The applicant appealed against that judgment, claiming that the cafeteria was no longer used for taxable purposes, but this was not a change in the use of that cafeteria. The non-use should be seen as the result of a bad investment. The fact that the tax office had rejected a partial write-off shows that there was still an intention to use the cafeteria (and perform taxable sales) from 2009 to 2012. Access to the cafeteria was closed solely for security reasons. Their use by the residents had not increased.

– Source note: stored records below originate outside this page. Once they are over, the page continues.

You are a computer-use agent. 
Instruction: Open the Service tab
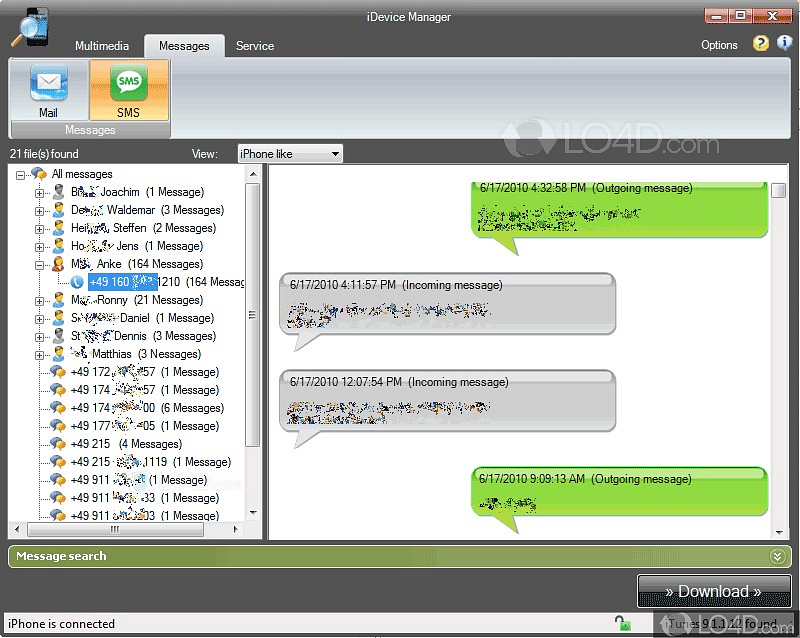coord(255,45)
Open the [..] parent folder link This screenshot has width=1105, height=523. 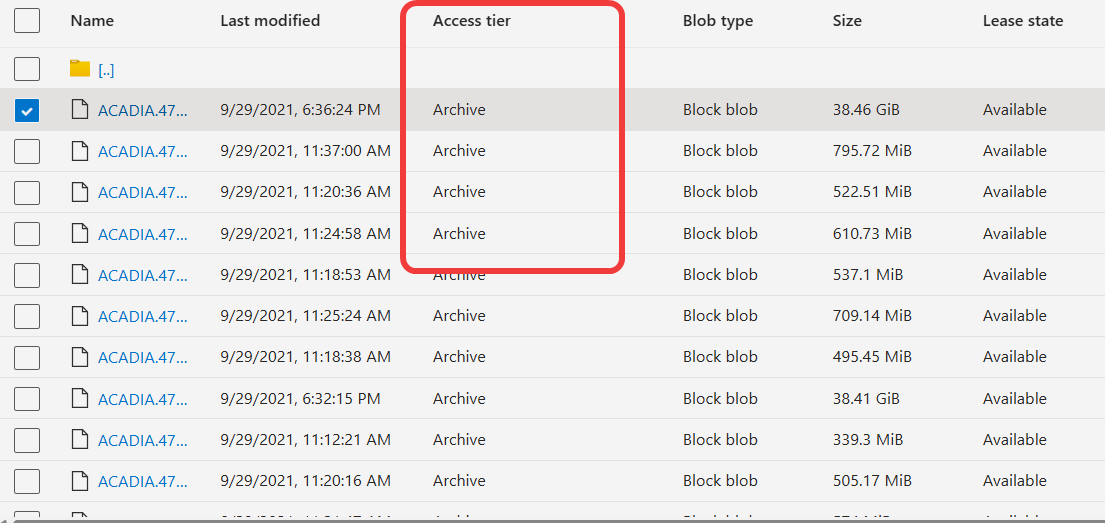[106, 70]
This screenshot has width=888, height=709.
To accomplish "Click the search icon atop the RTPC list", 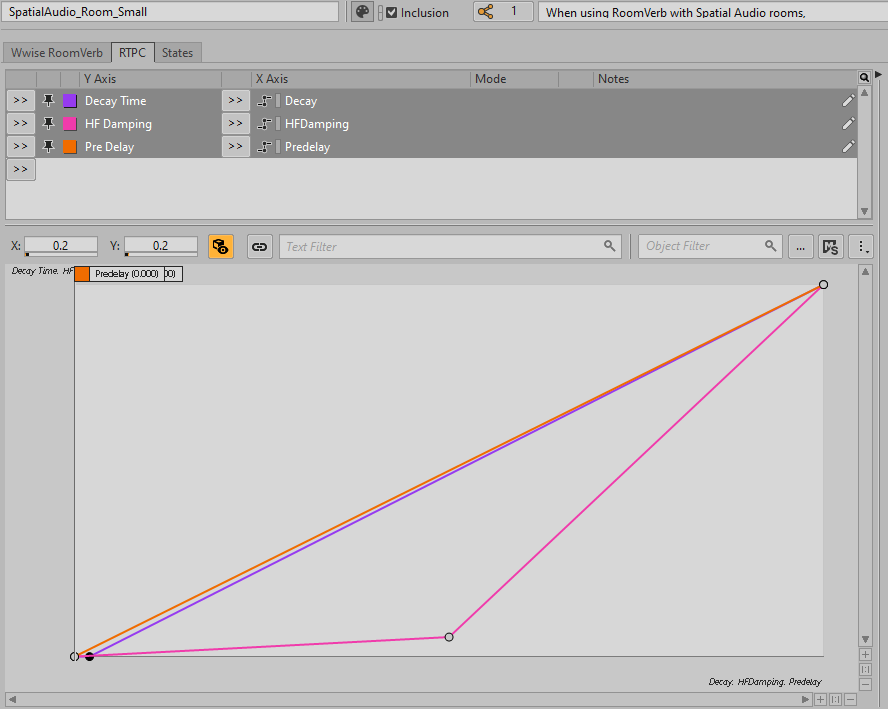I will tap(864, 78).
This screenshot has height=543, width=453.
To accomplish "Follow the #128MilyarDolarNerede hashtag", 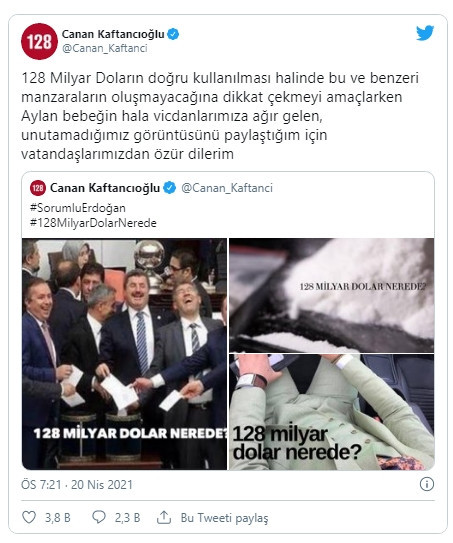I will (x=93, y=223).
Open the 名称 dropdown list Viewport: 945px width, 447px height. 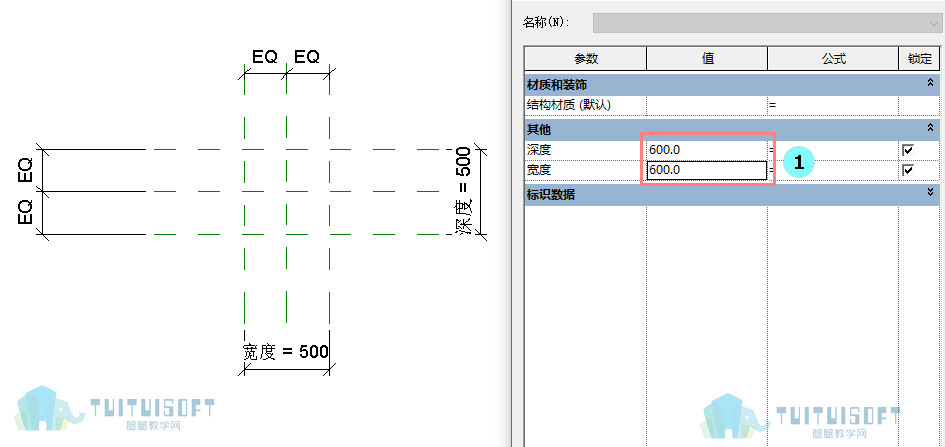point(932,23)
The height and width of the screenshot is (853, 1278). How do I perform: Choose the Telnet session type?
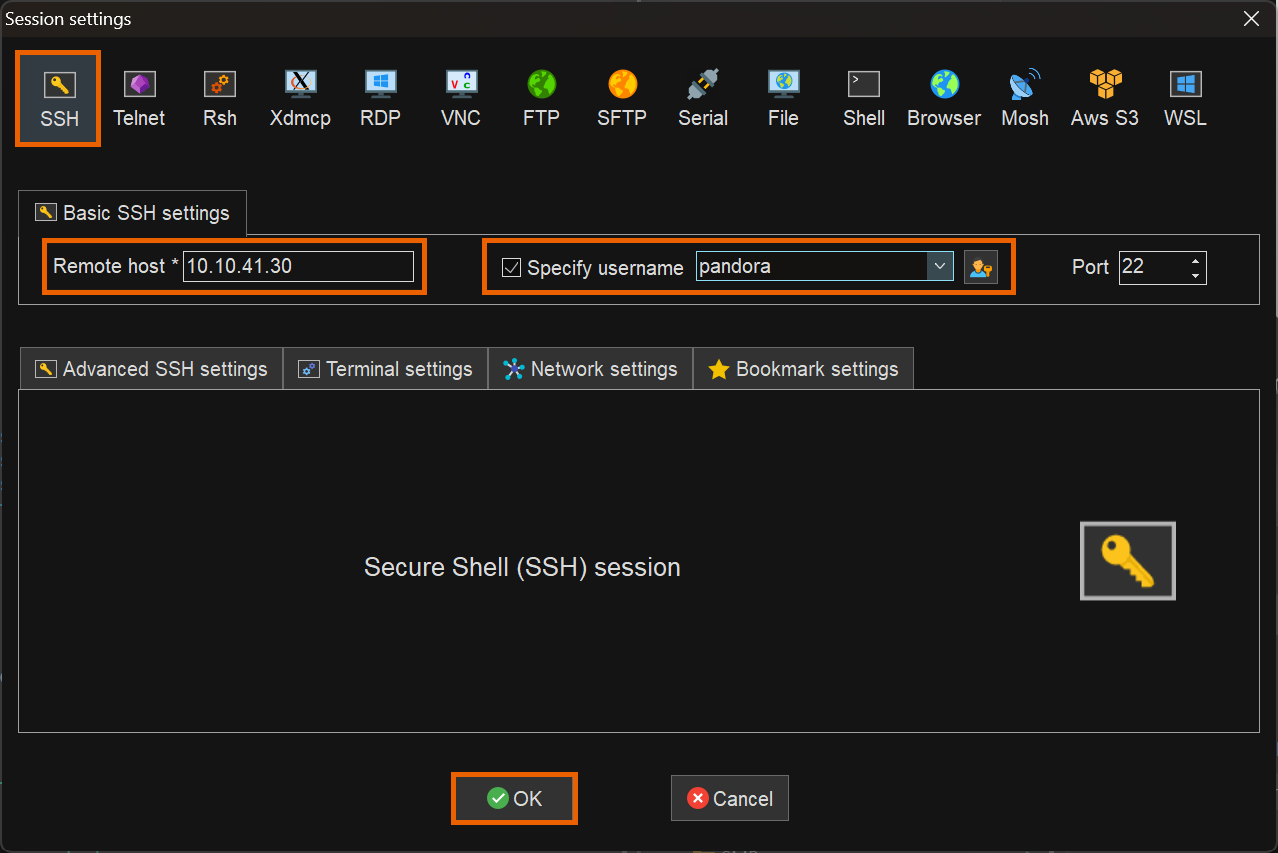point(139,99)
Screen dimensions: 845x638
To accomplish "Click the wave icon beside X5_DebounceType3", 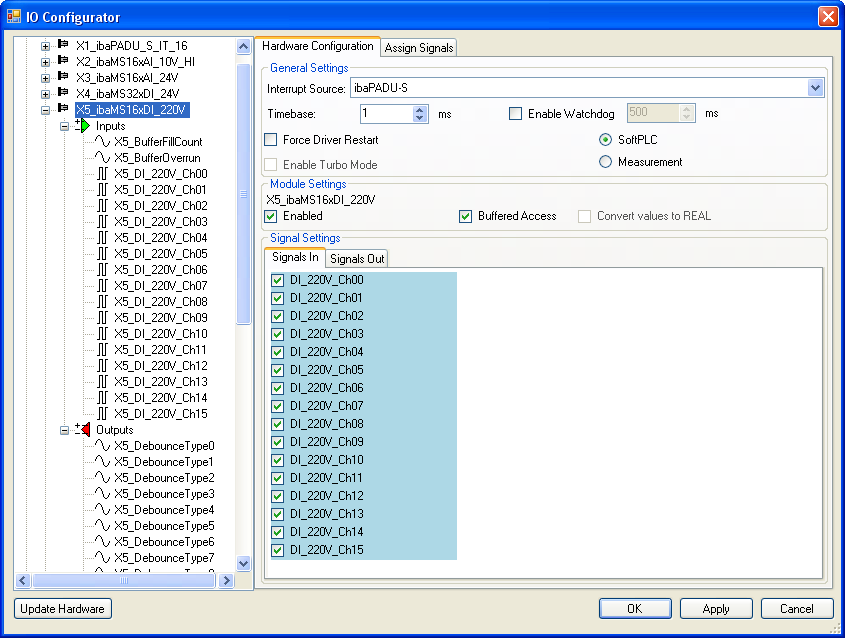I will point(102,494).
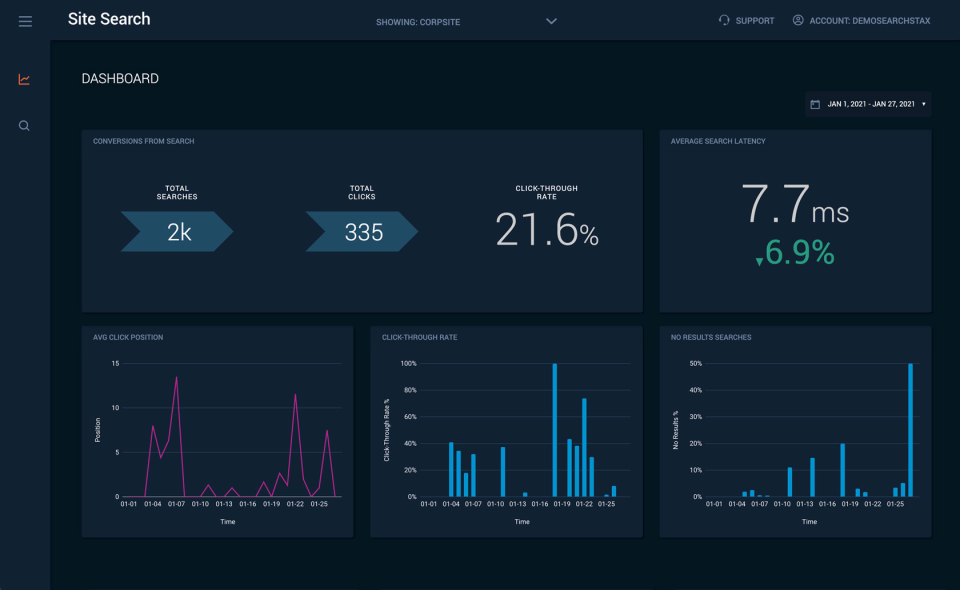960x590 pixels.
Task: Click the Site Search app title
Action: coord(108,18)
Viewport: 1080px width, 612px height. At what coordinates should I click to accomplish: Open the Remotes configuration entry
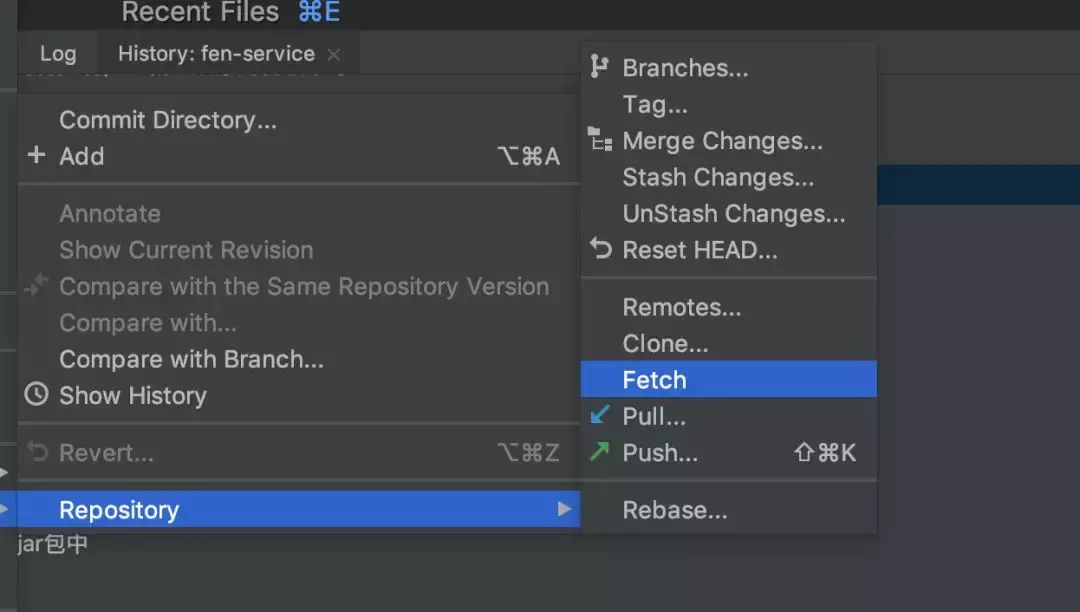(682, 308)
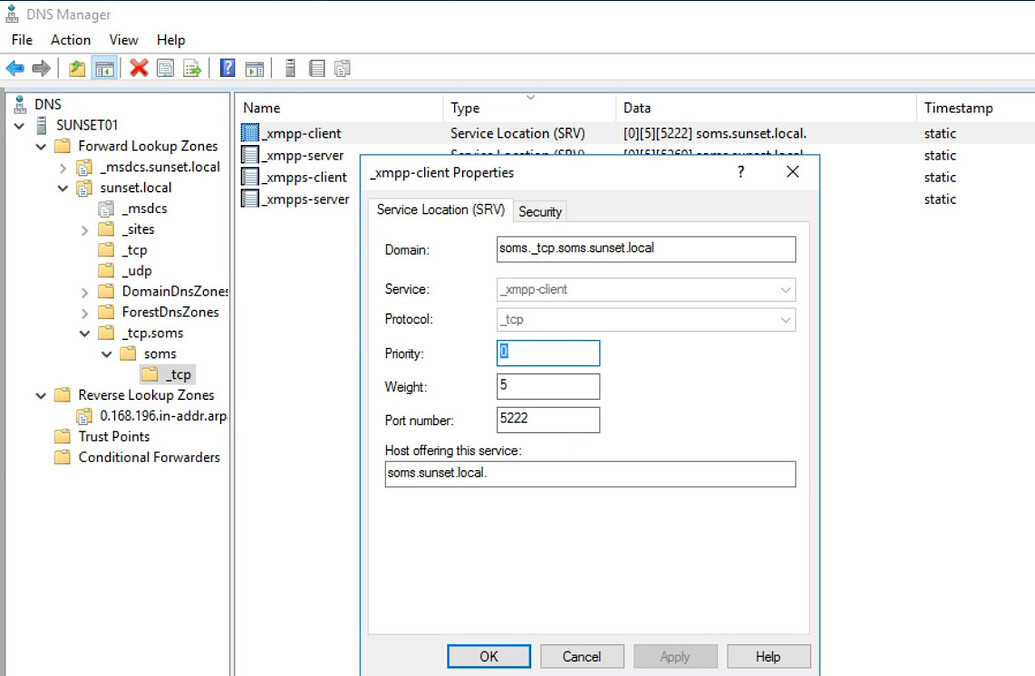Click the blue Help question mark icon
The width and height of the screenshot is (1035, 676).
pos(227,69)
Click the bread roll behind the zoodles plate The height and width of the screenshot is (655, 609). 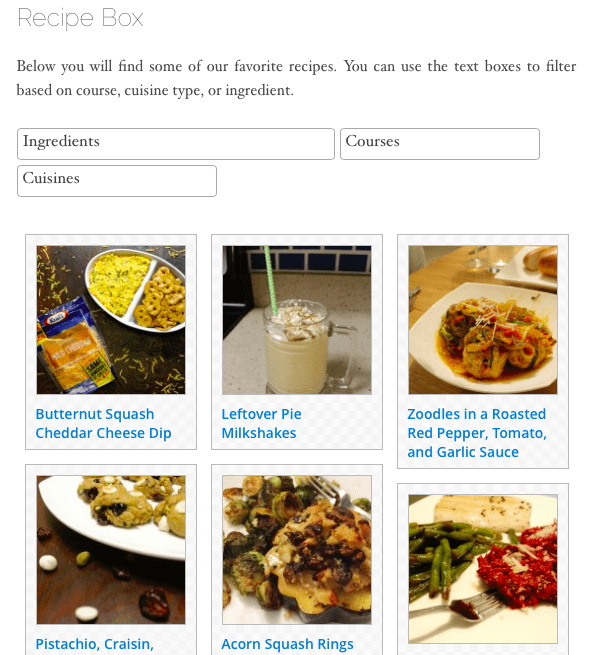click(540, 260)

The Bundesfinanzhof (Germany) decided to refer the following question to the Court of Justice for a preliminary ruling:

A taxpayer who produces an investment object with a view to taxable use with the right to deduct input tax (here: erection of a building to operate a cafeteria) must correct the input tax deduction in accordance with Art. 185 Para. 1 and Art. 187 of the VAT Directive if he sales activity entitling to input tax deduction (here: operation of the cafeteria) ceases and the investment object remains unused to the extent of the previously taxable use?

Question

Does a taxable person who produces an investment object with regard to taxable use with entitlement to input tax deduction (in this case: construction of a building for the operation of a cafeteria) have to adjust the input tax deduction under Article 185(1) and Article 187 of the VAT Directive if he ceases the sales activity justifying the input tax deduction (in this case: operation of the cafeteria) and the investment object now remains unused in the scope of the previously taxable use?

AG Opinion

None

Decision

Articles 184, 185 and 187 of Council Directive 2006/112/EC of 28 November 2006 on the common system of value added tax must be interpreted as not precluding national legislation pursuant to which a taxable person who has acquired the right to deduct, on a pro-rata basis, value added tax (VAT) related to the construction of a cafeteria, which is annexed to the retirement home operated by him as an activity exempt from VAT and which is intended to be used for both taxed and exempt transactions, is required to adjust the initial VAT deduction where he has ceased all taxed transactions in that cafeteria’s premises, if he has continued to carry out exempt transactions in those premises, thus using them henceforth only for those transactions.

Note from the editors: The ECJ rules that if the owner of the cafetaria ceases to perform (taxable) activities, he (thus) no longer has the right to (fully) recover input VAT.